The only extra effort created by having them voiced is producing the voice acted sound files, but these are just a script of lines given to the voice actor. Sure, it will be more expensive to make them say more lines, but then we are back to the arguments I was presenting earlier.
I don’t think it’s quite the same argument. Your initial point, as I understand it, was that it’s not a good argument against voiced protagonists that the resource it would take could be spent on different features. I agree.
The argument I was presenting was that, for resource reasons, a dialogue system designed for voiced protagonists will likely have fewer branching options than one that doesn’t, and that would affect everyone, whether or not they listened to voiced protagonists.
Okay, you can argue that the constraint on dialogue choices is not a hard one and that Larian can choose to put just as many options in whether they voice the protagonists or not, in which case the arguments come together again. But it feels that there are diminishing returns here, and even people like myself who really want fully voiced protagonists would balk at spending so much of the available resource on that feature.

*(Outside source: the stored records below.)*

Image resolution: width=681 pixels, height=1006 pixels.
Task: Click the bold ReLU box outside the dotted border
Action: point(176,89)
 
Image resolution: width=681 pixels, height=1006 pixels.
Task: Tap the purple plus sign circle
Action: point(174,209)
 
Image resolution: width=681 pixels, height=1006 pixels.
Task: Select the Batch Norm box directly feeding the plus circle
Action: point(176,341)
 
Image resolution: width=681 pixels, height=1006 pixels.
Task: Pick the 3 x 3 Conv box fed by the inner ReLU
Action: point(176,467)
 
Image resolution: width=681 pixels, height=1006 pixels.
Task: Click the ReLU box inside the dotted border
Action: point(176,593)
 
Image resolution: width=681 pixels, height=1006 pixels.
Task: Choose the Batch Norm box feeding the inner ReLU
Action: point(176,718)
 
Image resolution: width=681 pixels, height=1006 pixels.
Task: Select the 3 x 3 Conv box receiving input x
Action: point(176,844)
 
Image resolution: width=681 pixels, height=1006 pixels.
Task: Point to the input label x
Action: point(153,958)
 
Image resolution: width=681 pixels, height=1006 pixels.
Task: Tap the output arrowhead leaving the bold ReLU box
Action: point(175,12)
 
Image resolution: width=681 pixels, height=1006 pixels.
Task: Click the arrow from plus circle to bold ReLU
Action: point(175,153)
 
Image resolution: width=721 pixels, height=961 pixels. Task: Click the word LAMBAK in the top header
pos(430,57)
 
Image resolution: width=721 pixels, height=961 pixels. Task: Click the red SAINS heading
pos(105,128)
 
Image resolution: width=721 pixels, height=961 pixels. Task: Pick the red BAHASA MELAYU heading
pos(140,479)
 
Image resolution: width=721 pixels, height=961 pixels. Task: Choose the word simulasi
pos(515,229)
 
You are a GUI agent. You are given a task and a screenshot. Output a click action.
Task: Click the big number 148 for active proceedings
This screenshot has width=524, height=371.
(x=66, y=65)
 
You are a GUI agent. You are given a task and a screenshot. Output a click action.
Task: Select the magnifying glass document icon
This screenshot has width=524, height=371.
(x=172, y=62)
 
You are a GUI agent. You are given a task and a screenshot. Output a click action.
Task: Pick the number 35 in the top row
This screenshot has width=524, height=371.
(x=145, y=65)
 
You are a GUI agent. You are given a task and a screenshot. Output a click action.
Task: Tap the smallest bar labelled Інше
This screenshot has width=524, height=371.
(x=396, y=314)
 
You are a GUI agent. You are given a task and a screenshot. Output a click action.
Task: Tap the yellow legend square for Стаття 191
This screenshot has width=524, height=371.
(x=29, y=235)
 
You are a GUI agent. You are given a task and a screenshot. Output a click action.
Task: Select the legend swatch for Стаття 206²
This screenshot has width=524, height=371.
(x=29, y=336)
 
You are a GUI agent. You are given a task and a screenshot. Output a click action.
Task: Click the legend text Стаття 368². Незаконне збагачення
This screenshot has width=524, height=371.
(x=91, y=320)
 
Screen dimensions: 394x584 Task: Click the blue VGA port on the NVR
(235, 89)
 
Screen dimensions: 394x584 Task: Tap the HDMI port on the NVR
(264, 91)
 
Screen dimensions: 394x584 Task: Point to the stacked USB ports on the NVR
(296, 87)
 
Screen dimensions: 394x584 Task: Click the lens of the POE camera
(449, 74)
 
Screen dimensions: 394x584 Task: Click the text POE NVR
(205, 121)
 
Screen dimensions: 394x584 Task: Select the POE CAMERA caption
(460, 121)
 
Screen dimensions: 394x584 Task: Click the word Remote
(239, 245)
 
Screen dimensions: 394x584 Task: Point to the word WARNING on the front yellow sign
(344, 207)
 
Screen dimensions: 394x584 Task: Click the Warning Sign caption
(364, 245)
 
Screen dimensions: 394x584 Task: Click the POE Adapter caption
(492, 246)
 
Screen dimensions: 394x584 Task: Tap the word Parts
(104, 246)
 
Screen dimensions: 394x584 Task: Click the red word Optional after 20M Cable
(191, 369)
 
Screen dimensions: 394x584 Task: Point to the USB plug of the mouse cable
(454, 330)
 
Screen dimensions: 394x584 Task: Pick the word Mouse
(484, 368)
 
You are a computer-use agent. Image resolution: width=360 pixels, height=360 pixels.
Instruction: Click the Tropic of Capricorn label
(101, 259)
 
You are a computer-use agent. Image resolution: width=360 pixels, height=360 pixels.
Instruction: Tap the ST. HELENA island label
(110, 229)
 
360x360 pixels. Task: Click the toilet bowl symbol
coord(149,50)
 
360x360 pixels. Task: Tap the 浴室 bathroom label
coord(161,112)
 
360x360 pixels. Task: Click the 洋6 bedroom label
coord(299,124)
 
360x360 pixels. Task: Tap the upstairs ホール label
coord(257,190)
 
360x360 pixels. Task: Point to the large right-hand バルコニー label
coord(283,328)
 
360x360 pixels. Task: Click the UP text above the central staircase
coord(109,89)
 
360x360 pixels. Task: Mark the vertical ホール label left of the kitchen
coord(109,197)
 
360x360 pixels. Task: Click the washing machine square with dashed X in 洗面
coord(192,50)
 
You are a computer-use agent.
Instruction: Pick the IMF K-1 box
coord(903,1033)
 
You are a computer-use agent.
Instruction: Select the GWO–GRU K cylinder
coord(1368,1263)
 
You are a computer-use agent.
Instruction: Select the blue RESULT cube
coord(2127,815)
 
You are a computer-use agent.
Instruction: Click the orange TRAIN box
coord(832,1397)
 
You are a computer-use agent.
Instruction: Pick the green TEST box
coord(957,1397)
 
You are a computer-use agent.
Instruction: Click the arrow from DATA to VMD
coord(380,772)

While there are actually many more choices available, in practice it feels as though Larian would and should make a decision between fewer dialogue options and fewer custom voice sets but fully voiced, or mainly silent protagonists and more options both in dialogue and for custom voice sets for barks and the odd line.
Of course, questions of exactly how expensive adding voice acting for protagonist lines actually is will affect how far adding voice acting really does, in practical terms, restrict the number of dialogue options and voice sets. That’s not something I have knowledge of, but I hope you’re right that it’s not so expensive as to make a massive difference.